INTERVIEWNobel de médecine: «Leur découverte a été une révolution»

Prix Nobel de médecine 2015: «Ils sont à l’origine d’une petite révolution, qui a sauvé des millions de personnes»

INTERVIEWChargée de recherche à l’Inserm, Stéphanie Blandin explique l’avancée que représentent les travaux des trois chercheurs primés ce lundi par le comité Nobel…
Montage photo: Tu Youyou, William Campbell et Satoshi Omura.
Montage photo: Tu Youyou, William Campbell et Satoshi Omura. -  Jin Liwang/ Mary Schwalm/ AP/NEWSCOM/SIPA
Nicolas Bégasse

Propos recueillis par Nicolas Bégasse

Trois prix Nobel de médecine pour un fléau : celui des maladies parasitaires, qui concernent des milliards d’êtres humains sur presque tous les continents. William Campbell et Satoshi Omura ont découvert un nouveau médicament « dont les dérivés (…) montrent de l’efficacité contre un nombre de plus en plus grand de maladies parasitaires ». L’autre Nobel 2015, Tu Youyou, a elle découvert l’artémisinine, à la base d’un traitement particulièrement efficace contre le paludisme. Chercheure à l’Inserm spécialiste du paludisme, Stéphanie Blandin nous aide à mieux saisir l’importance du travail des trois lauréats.

Le comité Nobel parle de « décennies de progrès limités dans le développement de thérapies durables contre les maladies parasitaires », comment expliquer cette difficulté ?

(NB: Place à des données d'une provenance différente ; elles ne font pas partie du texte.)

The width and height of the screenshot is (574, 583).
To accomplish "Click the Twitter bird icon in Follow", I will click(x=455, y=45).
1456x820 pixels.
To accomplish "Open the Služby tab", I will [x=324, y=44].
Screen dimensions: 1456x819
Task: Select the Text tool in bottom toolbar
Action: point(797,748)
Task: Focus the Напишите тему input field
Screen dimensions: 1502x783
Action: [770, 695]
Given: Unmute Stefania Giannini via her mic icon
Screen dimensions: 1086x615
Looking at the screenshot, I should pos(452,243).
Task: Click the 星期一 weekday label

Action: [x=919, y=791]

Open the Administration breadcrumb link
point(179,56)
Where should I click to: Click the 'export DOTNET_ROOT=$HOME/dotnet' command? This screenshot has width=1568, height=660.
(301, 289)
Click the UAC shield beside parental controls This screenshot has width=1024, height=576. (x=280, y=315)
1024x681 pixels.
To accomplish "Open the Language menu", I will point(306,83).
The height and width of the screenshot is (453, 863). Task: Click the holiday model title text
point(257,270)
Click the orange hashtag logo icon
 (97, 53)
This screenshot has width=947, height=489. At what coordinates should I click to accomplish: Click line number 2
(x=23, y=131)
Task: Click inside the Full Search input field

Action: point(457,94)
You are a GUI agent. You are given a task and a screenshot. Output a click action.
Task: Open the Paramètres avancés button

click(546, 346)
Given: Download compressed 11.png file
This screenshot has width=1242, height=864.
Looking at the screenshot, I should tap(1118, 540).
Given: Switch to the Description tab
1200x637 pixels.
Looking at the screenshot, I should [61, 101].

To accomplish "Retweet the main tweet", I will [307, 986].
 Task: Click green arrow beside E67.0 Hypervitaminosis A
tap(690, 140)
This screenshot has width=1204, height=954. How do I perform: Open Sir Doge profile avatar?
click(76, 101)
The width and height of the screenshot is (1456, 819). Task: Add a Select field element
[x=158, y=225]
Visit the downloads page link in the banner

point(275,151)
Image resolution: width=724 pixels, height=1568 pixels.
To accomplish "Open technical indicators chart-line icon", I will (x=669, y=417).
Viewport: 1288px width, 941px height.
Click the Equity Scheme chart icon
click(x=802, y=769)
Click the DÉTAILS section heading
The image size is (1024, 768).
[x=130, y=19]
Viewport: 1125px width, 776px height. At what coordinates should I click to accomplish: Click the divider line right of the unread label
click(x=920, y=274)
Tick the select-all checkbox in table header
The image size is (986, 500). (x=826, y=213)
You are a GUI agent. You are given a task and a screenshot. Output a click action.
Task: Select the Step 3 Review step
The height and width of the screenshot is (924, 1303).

Si on parle du paludisme, il y a eu des avancées : plusieurs molécules ont été testées sur le terrain et se sont montrées efficaces. Simplement, leur principal problème c’est le développement de résistances rapides chez le parasite, qui font que leur molécule finit par ne plus soigner. La petite révolution de l’artémisinine, c’est qu’elle apporte une nouvelle molécule particulièrement efficace, et qui pendant longtemps n’a pas vu de résistances se développer. Pour deux raisons : elle tue très vite les parasites, et elle est utilisée en combinaison avec d’autres drogues antiparasitaires, ce qui fait qu’il n’y a pas de risque que le parasite développe en même temps une résistance contre toutes les molécules. La molécule a pu être employée seule au Cambodge, et on y voit des résistances se développer, mais ailleurs elle continue de fonctionner très efficacement.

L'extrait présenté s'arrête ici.